This quarter we are excited to feature
Herb B. Kuhn
President & CEO of Missouri Hospital Association

What benefits and impacts do you see in the next couple of years from health information exchanges (HIE’s)?
Coordinated care is better care. When health care providers have access to a patient’s up–to-date medical record and health information, they can make better, more informed decisions about appropriate care. HIE’s also help drive change in establishing patient risk. The Missouri Hospital Association (MHA) is working with MHC to build a near real-time alerting system to help providers understand patient status. By alerting hospitals and health professionals when a patient is admitted, discharged or transferred, the patient’s entire health service delivery team can work collaboratively to improve outcomes.
Continuity of care will help reduce health care costs, improve patient outcomes and increase the value of quality efforts.
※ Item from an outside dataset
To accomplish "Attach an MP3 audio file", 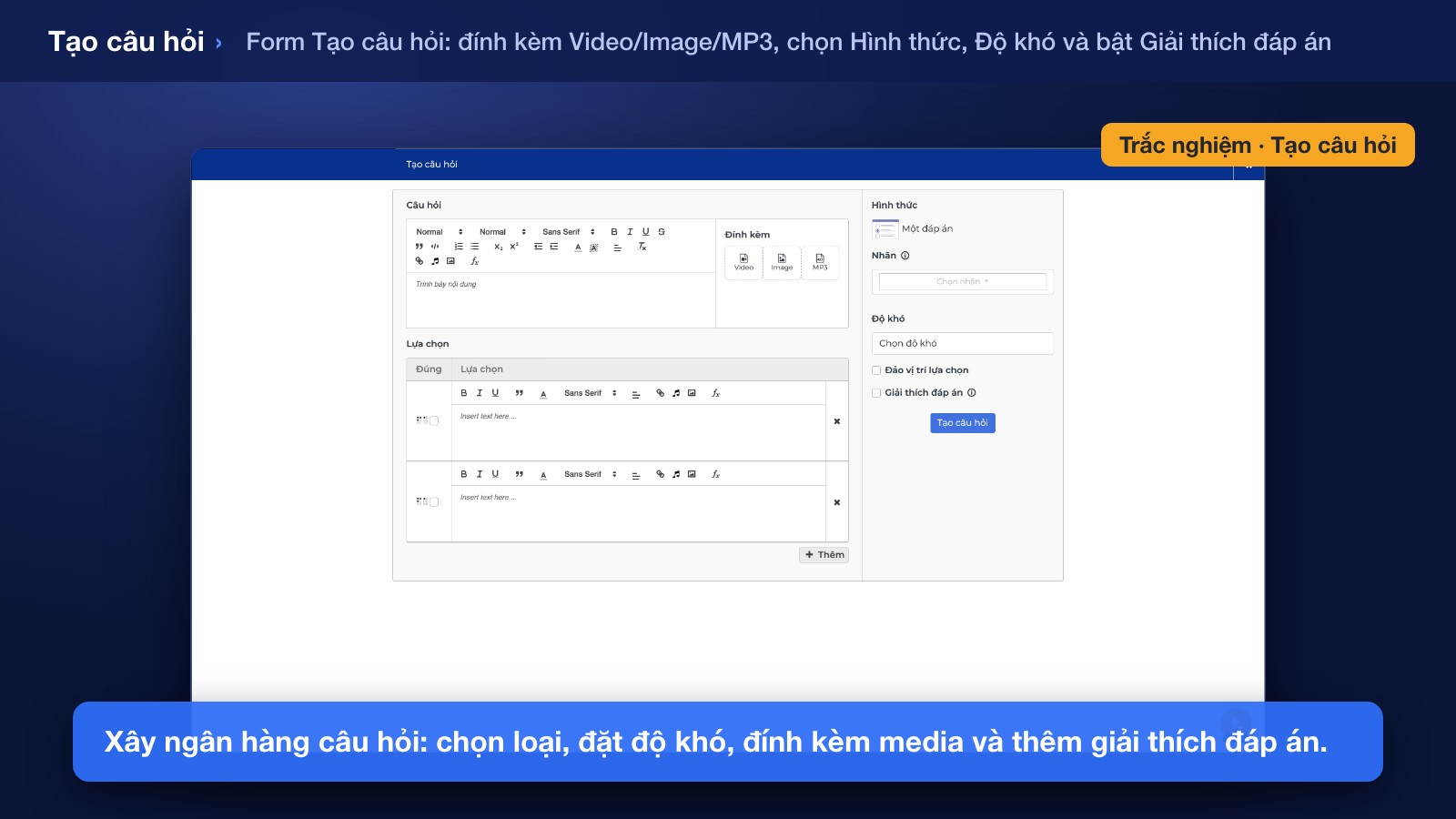I will pos(820,262).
In the last 10 years health information technology has made gigantic leaps forward, what has this meant to your business?
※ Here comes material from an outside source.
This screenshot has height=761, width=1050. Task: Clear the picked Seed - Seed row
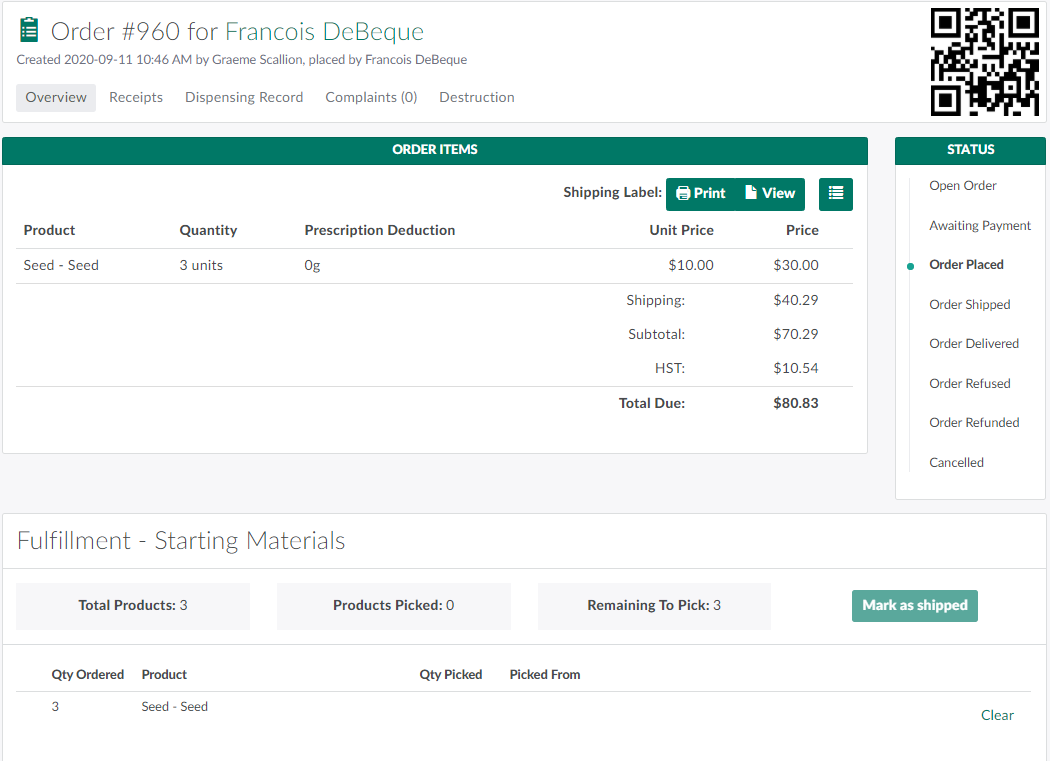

Technology has significant potential to transform health care. It can extend the reach of providers, inform decision-making from the bedside to the boardroom, and help deliver on the aspirations of the Triple Aim — better care, better health and lower costs.

MHA is working to harness the power of “big data” to support health care decision-making at the patient, organization and system level. For more than three decades, the Hospital Industry Data Institute (HIDI), the association’s data company, has been the backbone of MHA’s data collection and reporting system. Currently, HIDI provides data collection to support a suite of business intelligence and analytic tools for more than 1,500 hospitals in 11 states. Better data support better care — a win for all stakeholders.
One of the biggest challenges remains the ability of all participants in the system to access the value of technology. HIEs are essential to building better access to data. However, significant disparities exist within the provider community — in health information technology infrastructure, access to bandwidth and IT staffing — that can prevent optimization of technology. Technology now allows rapid data exchange and near real-time access to health information. The system to maximize the value of these advances is moving more slowly and less evenly.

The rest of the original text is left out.